━━━━━ INFORMATION PROVIDED ━━━━━
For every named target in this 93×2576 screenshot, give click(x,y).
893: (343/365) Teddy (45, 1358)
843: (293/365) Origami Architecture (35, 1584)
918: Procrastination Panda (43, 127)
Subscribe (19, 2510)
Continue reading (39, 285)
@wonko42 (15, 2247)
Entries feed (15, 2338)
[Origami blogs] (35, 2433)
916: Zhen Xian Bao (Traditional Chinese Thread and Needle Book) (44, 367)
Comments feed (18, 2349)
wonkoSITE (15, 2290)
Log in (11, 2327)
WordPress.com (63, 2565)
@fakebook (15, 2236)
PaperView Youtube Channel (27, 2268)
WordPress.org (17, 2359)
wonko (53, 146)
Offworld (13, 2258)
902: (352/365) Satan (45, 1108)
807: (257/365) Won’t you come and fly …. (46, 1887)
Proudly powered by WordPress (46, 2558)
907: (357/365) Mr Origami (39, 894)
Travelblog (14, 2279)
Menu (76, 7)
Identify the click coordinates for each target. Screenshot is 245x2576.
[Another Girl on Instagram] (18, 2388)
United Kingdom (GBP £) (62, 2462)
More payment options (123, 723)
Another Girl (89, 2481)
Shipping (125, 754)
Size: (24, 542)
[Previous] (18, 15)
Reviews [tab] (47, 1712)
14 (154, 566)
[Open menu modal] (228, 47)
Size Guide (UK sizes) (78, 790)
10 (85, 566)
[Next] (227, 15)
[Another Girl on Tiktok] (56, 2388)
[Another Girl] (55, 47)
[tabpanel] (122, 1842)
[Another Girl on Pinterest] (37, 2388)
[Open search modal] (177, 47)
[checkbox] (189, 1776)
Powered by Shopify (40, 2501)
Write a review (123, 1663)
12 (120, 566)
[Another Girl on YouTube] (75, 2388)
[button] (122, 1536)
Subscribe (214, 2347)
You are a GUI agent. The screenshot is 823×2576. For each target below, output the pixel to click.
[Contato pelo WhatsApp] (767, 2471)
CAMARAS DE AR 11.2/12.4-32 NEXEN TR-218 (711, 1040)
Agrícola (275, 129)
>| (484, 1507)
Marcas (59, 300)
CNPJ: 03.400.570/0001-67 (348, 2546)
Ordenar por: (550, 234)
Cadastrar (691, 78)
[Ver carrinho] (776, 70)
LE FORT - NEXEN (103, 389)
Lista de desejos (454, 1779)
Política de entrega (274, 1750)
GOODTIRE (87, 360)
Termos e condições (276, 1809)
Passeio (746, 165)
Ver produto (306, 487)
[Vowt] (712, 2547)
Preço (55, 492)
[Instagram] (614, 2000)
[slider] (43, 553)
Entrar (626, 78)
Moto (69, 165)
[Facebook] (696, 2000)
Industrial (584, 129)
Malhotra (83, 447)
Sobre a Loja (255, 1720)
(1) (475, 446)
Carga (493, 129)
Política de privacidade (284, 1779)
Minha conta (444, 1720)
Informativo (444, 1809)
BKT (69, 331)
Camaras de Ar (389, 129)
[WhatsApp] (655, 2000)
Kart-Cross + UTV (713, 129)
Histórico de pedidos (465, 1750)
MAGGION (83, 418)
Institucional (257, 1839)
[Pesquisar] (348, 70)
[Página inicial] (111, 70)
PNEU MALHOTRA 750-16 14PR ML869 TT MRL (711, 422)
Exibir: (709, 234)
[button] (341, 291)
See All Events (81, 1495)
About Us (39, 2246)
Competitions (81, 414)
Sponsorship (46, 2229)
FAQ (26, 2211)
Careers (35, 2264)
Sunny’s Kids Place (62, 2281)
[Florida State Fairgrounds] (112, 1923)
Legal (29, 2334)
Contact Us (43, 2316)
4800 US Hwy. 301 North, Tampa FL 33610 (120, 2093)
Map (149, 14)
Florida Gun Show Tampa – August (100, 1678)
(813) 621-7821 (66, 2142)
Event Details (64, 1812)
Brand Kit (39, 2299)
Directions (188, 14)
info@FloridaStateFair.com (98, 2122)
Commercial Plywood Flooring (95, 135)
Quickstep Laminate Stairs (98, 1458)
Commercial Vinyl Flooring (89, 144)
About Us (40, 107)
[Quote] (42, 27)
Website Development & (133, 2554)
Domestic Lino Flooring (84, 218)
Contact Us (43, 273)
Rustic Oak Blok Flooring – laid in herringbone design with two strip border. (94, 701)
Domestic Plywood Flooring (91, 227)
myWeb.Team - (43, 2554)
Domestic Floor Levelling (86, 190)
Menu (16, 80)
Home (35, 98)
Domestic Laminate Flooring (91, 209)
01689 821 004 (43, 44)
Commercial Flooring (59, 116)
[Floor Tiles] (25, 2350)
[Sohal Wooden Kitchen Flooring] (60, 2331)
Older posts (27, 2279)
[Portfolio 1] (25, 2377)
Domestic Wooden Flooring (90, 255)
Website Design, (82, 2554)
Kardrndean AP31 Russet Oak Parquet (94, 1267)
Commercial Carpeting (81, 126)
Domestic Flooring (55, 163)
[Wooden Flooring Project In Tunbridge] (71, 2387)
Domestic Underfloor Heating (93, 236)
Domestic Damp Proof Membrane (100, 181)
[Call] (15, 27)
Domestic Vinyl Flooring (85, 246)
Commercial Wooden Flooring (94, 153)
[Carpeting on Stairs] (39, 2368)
━━━━━
EXERCISE DETAILS -> Only a verbatim transcription of the lines from the one containing "Website Design, (82, 2554)" through the last line of the records counts as the answer.

SOLUTION TO THIS TASK ->
Website Design, (82, 2554)
Kardrndean AP31 Russet Oak Parquet (94, 1267)
Commercial Carpeting (81, 126)
Domestic Flooring (55, 163)
[Wooden Flooring Project In Tunbridge] (71, 2387)
Domestic Underfloor Heating (93, 236)
Domestic Damp Proof Membrane (100, 181)
[Call] (15, 27)
Domestic Vinyl Flooring (85, 246)
Commercial Wooden Flooring (94, 153)
[Carpeting on Stairs] (39, 2368)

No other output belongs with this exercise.